HONG KONG Asian stock markets tumbled Friday amid growing alarm as oil prices spiked above $141 a barrel for the first time and Wall Street plummeted overnight.
The sell-off spread across the entire region, with every key index in the red.
Shanghai's benchmark plunged more than 5 percent to 16-month low. India's Sensex was down 3.8 percent in afternoon trade. Japanese stocks dropped for a seventh day to a two-month low. Markets in Hong Kong, South Korea, New Zealand and the Philippines were off around 2 percent.
Sentiment took a hit after U.S. stocks sank Thursday, with the Dow Jones industrial average sliding more than 3 percent to its lowest level in almost two years.
Worries about the outlook for the U.S. economy a vital export market for Asia intensified after dismal news about a number of industries. Analysts downgraded General Motors Corp., Citigroup and Merrill Lynch & Co., while tech companies Oracle Corp. and BlackBerry maker Research In Motion Ltd. offered disappointing forecasts.

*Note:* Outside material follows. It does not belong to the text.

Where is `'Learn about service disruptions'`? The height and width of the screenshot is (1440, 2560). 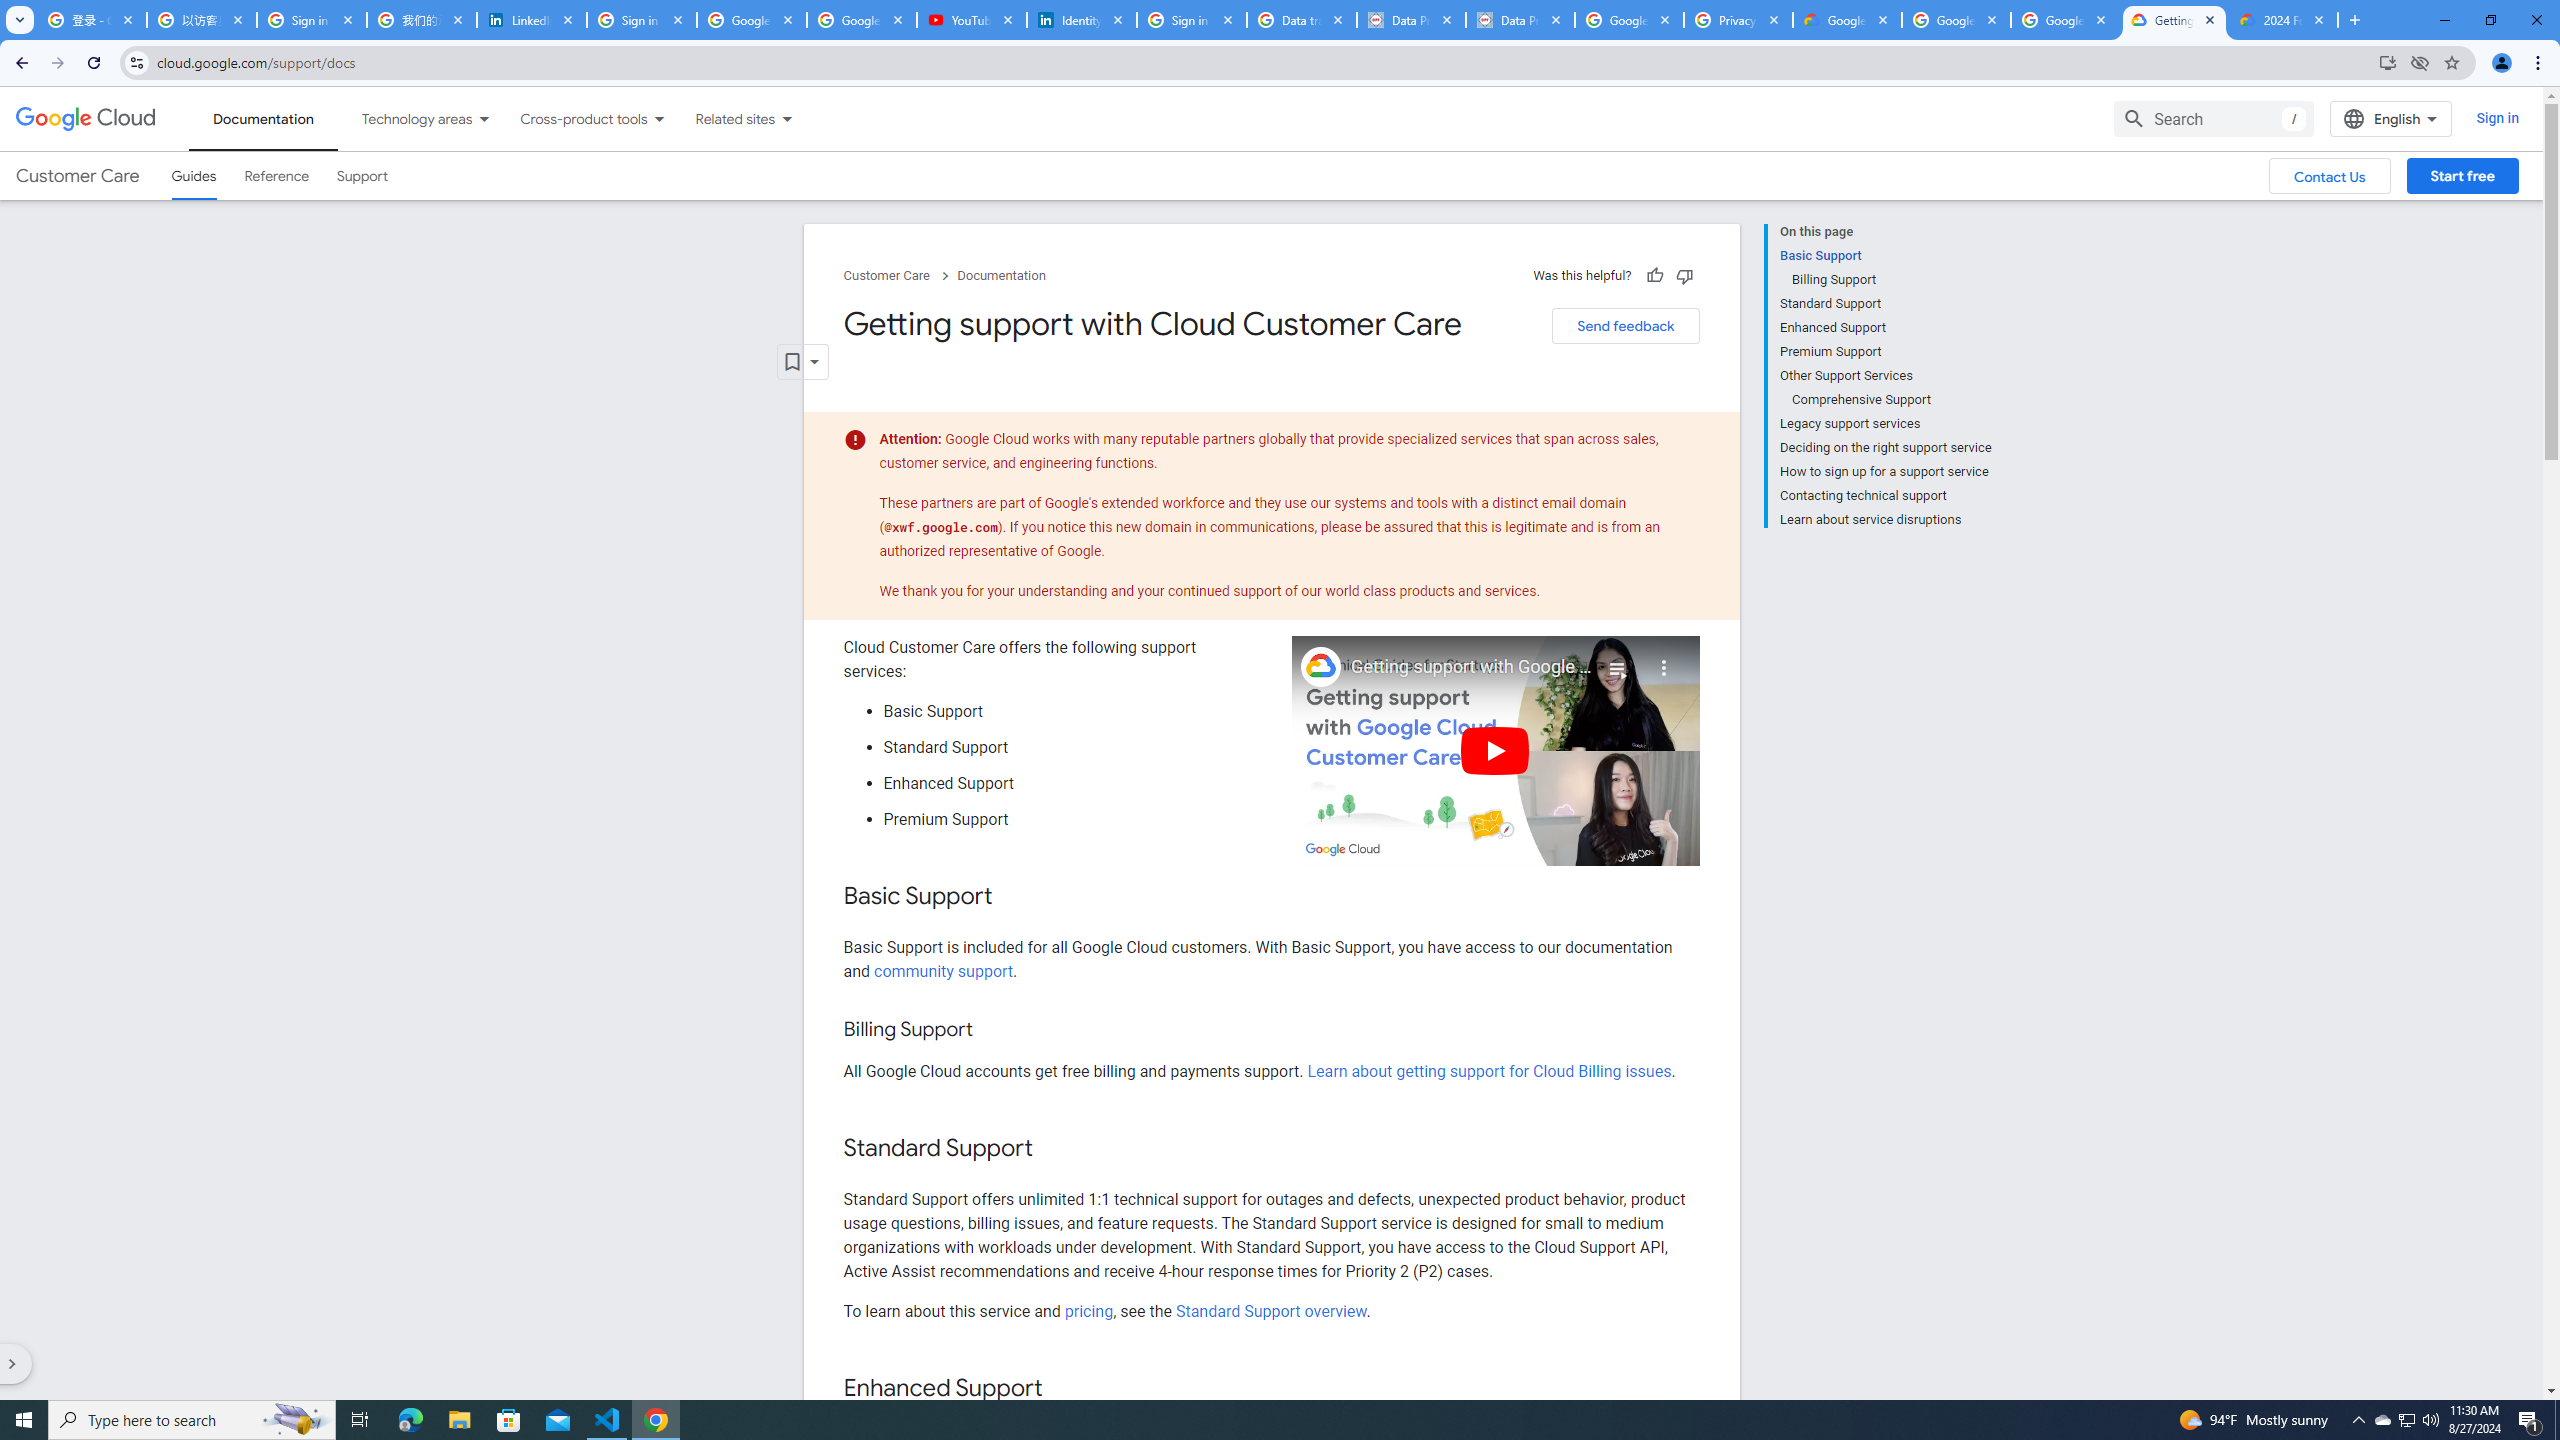 'Learn about service disruptions' is located at coordinates (1884, 517).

Oil prices, which climbed above $140 a barrel late Thursday, surged above $141 in Asian trading Friday, spurring further concern about inflation and rising costs.
"We've still got bad news on the credit crunch, we've got bad news about consumers," said Garry Evans, pan-Asian equity strategist with HSBC in Hong Kong. "The macro environment is not a good one and people are very risk averse."
In China, the Shanghai Composite Index sank 5.3 percent to 2,748.43 points, the lowest close since February 9, 2007. Aside from record crude prices, reports of speculation about possible bank rate hikes were spooking investors.
Institutional investors are becoming disappointed with the authorities for staying hands-off during this year's slide, said Xu Zhiyuan, strategist at Capital Edge Investment and Management in Shanghai.
"Investors are selling shares regardless of the loss," he said.
Huaneng Power International Inc. was one of the hardest-hit stocks, falling nearly 10 percent. Airlines also suffered from the oil news, with China Eastern Airlines falling 9.7 percent and China Southern Airlines falling 9.5 percent.
Tokyo's benchmark Nikkei 225 index shed 2 percent to 13,544.36, the lowest finish since late April. Honda Motor Co. lost 2.7. Sony Corp. dropped 4.3 percent.
Indian stocks sank as investors worried about inflation that has risen to 13-year highs and that recent interest rate hikes would temper consumer spending.
"Sentiment is bearish. There are fears that crude will touch $180, this is a worry that cannot be stamped out easily," said Gul Tekchandani, a Mumbai-based investment adviser. "Few can stomach this volatility, plus there are weak global cues with the U.S. economy also down."
Hong Kong's Hang Seng index trimmed earlier losses to close down 1.8 percent at 22,042.35. Refiner China Petroleum & Chemical Corp, or Sinopec, lost 3.6 percent, and airline Cathay Pacific was down 1.7 percent.
Mobile phone maker Foxconn International Holdings, Motorola's primary contract manufacturer, tanked almost 8.5 percent amid fears over consumer demand.
Elsewhere, the main Philippine Stock Exchange Index ended 2.2 percent lower, it's lowest finish in 21 months.
In currency trading, the dollar stood at 106.86 mid-afternoon in Tokyo, little moved from 106.91 yen in New York late Thursday. The euro stood at $1.5772 in mid-afternoon in Tokyo, compared with $1.5751 in New York.